There are a few areas around the nation that have the threat for severe thunderstorms today. Isolated severe thunderstorms are possible across the Ohio Valley as well as portions of New Mexico and the central and southern High Plains. Damaging wind and large hail will likely be the main severe threats, with a low tornado threat.
In the Ohio Valley, a slight risk for severe weather is focused close to I-70, including Indianapolis and Columbus. As a warm front lifts northward, temperatures will climb and humidity levels will rise. This will lead to higher instability in the late afternoon and early evening, aiding severe thunderstorms.

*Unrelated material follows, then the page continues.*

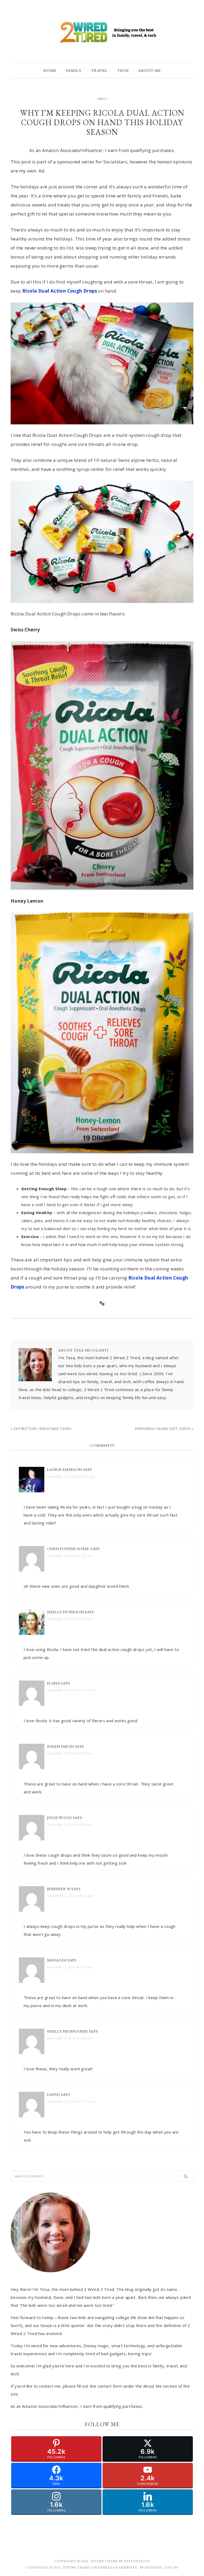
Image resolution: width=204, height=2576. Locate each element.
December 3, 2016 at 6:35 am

Ongoing showers and thunderstorms from this morning may hinder clearing this afternoon, which could diminish the severe weather risk. The most favorable area for cells to form will be ahead of the low pressure center and cold front, and along and the eastward extending warm front. Severe sized hail, larger than an inch in diameter, and possibly a tornado could occur. Isolated bouts of damaging wind gusts will be the main hazard across a broader part of the region.
Increasing humidity and a broad upper level low will likely produce isolated severe thunderstorms in New Mexico and western sections of Texas. A marginal risk for severe thunderstorms has been outlined by the Storm Prediction Center.

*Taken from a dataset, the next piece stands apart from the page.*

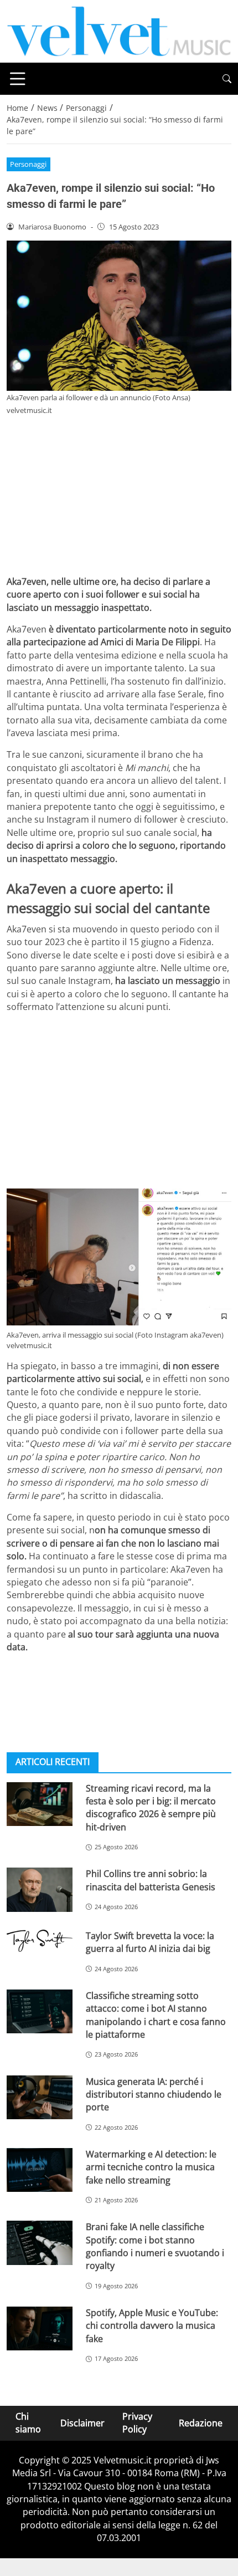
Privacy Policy (137, 2422)
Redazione (201, 2423)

As moist air is pushed up in elevation near the mountains, thunderstorms will develop later this afternoon. With a change in wind direction as you climb higher in the atmosphere (wind shear), isolated supercells are possible with large hail and strong wind gusts. A few strong storms are also possible further in the Front Range.
The Ohio Valley, Middle Atlantic, and the Great Plains will be areas to watch for severe thunderstorms on Tuesday and Wednesday.